_EXERCISE_. Return the lines of the listing below exactly, from the line containing "I will pos(52,260)." up to and including the line containing "click(323, 255)".

■ ■ ■ ■

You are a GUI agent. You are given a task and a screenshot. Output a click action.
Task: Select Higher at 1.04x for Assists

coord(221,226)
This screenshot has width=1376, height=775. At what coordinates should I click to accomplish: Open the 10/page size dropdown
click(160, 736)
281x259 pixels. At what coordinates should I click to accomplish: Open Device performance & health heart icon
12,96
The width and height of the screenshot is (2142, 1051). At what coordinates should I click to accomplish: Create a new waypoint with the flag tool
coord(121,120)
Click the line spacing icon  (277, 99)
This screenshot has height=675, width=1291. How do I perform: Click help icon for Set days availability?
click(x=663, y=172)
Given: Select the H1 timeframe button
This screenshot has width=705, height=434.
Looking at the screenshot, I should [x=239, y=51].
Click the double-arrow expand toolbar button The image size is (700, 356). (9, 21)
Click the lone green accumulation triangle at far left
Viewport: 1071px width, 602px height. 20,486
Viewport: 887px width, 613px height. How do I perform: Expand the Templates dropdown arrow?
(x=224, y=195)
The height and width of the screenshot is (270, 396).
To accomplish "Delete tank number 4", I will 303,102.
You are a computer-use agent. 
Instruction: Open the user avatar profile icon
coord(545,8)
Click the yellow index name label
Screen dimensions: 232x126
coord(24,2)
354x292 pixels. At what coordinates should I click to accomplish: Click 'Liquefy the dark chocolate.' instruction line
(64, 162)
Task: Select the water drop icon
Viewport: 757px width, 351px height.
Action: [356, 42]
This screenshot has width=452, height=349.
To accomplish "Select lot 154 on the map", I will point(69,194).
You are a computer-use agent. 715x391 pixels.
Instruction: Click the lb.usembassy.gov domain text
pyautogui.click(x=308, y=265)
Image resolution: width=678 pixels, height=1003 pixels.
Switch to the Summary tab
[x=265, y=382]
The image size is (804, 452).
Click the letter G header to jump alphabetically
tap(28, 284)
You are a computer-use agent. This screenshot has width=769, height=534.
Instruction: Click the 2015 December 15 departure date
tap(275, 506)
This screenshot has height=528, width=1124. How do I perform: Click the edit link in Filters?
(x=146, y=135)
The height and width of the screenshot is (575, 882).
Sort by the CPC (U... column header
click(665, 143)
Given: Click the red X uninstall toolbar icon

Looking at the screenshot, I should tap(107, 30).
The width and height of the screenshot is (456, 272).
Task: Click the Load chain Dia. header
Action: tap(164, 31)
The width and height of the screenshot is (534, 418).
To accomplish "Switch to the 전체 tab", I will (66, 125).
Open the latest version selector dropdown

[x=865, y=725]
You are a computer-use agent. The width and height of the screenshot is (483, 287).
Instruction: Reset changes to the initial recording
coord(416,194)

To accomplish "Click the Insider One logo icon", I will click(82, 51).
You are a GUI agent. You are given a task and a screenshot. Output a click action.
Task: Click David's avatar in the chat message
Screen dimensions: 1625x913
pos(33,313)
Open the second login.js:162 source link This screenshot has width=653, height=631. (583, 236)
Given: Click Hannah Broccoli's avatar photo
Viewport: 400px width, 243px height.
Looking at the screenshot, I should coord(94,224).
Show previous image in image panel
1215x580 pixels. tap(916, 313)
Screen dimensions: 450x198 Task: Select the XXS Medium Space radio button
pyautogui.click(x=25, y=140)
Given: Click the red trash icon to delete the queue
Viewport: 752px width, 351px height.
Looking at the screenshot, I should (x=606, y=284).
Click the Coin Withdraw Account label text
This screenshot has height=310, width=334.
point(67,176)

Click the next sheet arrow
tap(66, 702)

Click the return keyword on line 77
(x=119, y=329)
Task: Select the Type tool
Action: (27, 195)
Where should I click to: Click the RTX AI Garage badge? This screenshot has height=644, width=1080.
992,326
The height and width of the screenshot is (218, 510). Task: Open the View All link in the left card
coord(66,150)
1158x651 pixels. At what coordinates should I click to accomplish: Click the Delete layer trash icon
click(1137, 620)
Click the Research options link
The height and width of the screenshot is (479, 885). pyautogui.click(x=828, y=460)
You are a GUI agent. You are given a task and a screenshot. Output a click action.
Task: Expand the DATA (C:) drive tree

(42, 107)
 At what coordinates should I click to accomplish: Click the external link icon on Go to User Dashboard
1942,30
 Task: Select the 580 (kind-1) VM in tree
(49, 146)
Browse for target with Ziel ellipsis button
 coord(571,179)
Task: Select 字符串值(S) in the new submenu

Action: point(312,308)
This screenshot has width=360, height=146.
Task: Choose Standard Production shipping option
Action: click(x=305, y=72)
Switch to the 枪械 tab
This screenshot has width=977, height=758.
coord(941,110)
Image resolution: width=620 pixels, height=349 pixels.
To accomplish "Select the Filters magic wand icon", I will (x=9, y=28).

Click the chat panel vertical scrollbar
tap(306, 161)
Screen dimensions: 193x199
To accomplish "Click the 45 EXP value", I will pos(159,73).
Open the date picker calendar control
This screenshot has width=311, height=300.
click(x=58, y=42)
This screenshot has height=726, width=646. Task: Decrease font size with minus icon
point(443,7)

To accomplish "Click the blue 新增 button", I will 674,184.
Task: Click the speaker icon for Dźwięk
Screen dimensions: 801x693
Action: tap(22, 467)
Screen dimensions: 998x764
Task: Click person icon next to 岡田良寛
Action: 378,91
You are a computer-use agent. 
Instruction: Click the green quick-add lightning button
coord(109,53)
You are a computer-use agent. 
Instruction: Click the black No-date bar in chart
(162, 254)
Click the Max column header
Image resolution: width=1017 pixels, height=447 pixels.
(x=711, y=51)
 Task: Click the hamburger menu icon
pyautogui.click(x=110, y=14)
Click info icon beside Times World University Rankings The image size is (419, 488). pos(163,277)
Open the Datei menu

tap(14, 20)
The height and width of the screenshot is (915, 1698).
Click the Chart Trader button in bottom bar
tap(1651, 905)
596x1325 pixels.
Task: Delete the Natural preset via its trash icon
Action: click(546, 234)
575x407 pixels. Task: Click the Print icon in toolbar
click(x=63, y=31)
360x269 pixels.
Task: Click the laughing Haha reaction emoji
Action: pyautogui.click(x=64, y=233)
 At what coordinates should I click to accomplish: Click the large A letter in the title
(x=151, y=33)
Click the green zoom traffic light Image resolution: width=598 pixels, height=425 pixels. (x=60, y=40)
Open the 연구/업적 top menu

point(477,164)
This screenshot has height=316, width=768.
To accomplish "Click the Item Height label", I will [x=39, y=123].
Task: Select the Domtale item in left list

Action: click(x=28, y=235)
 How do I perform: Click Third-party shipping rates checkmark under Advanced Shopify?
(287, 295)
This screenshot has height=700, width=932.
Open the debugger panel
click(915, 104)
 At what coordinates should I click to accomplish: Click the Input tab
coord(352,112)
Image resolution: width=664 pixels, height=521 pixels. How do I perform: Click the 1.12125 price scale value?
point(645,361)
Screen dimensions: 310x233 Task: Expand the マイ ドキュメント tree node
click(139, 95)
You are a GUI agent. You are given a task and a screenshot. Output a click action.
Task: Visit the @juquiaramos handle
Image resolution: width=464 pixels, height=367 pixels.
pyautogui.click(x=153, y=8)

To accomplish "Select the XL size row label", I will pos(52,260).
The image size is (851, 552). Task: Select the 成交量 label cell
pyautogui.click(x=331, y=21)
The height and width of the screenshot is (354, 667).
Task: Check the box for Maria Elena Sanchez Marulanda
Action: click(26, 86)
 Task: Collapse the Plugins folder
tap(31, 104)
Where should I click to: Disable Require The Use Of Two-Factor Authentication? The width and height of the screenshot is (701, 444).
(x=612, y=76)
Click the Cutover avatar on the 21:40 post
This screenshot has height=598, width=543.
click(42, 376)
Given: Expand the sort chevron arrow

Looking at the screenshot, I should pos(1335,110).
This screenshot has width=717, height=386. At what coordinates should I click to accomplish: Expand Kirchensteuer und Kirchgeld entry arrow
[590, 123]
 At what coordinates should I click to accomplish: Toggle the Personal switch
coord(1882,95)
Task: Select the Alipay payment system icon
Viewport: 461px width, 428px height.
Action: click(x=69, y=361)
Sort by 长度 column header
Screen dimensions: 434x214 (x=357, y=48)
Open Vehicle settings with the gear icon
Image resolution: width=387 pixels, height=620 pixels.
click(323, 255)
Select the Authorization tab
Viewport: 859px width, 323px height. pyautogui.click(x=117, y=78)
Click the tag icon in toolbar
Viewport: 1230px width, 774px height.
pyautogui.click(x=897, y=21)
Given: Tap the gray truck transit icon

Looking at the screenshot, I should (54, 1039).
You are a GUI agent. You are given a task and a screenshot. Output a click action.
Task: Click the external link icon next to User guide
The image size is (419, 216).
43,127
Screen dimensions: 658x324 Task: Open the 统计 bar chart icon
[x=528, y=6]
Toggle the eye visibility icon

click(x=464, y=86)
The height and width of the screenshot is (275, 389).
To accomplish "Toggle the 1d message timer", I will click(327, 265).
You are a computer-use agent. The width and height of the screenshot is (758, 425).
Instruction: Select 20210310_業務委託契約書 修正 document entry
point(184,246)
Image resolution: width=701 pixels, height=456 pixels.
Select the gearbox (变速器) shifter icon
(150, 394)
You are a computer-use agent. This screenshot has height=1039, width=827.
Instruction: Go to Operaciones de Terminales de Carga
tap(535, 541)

■ ■ ■ ■

_COMPLETE OUTPUT_.
To accomplish "Select the XL size row label", I will pos(52,260).
The image size is (851, 552). Task: Select the 成交量 label cell
pyautogui.click(x=331, y=21)
The height and width of the screenshot is (354, 667).
Task: Check the box for Maria Elena Sanchez Marulanda
Action: click(26, 86)
 Task: Collapse the Plugins folder
tap(31, 104)
Where should I click to: Disable Require The Use Of Two-Factor Authentication? The width and height of the screenshot is (701, 444).
(x=612, y=76)
Click the Cutover avatar on the 21:40 post
This screenshot has height=598, width=543.
click(42, 376)
Given: Expand the sort chevron arrow

Looking at the screenshot, I should pos(1335,110).
This screenshot has width=717, height=386. At what coordinates should I click to accomplish: Expand Kirchensteuer und Kirchgeld entry arrow
[590, 123]
 At what coordinates should I click to accomplish: Toggle the Personal switch
coord(1882,95)
Task: Select the Alipay payment system icon
Viewport: 461px width, 428px height.
Action: click(x=69, y=361)
Sort by 长度 column header
Screen dimensions: 434x214 (x=357, y=48)
Open Vehicle settings with the gear icon
Image resolution: width=387 pixels, height=620 pixels.
click(323, 255)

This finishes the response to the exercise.